[Stored data entries]
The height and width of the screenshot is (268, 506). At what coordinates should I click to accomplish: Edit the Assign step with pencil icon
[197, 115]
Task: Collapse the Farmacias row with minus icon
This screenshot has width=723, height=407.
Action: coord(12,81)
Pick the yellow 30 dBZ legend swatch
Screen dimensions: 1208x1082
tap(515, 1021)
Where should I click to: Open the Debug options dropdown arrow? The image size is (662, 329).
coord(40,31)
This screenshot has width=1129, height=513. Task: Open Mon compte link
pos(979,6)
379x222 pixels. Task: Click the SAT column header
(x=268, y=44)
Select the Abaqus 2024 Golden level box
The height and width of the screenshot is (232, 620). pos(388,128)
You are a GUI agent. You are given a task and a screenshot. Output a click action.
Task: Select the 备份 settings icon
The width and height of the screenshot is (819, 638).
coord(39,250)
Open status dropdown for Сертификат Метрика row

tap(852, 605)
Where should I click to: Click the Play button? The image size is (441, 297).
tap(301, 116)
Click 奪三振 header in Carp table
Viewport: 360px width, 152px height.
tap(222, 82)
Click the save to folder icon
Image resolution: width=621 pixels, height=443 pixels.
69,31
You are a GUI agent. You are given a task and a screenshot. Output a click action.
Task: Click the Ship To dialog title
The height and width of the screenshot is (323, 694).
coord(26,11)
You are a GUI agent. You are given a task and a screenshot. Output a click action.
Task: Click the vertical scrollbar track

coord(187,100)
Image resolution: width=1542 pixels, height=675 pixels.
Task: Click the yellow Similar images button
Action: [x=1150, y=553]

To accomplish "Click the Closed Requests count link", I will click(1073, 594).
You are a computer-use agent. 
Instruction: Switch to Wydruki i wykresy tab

ABOUT THIS EXERCISE ::
The answer should consist solely of the lines from the first line above through the one with "Pick the yellow 30 dBZ legend swatch", both included, repeated exactly.

YOUR RESPONSE ::
The height and width of the screenshot is (268, 506). At what coordinates should I click to accomplish: Edit the Assign step with pencil icon
[197, 115]
Task: Collapse the Farmacias row with minus icon
This screenshot has width=723, height=407.
Action: coord(12,81)
Pick the yellow 30 dBZ legend swatch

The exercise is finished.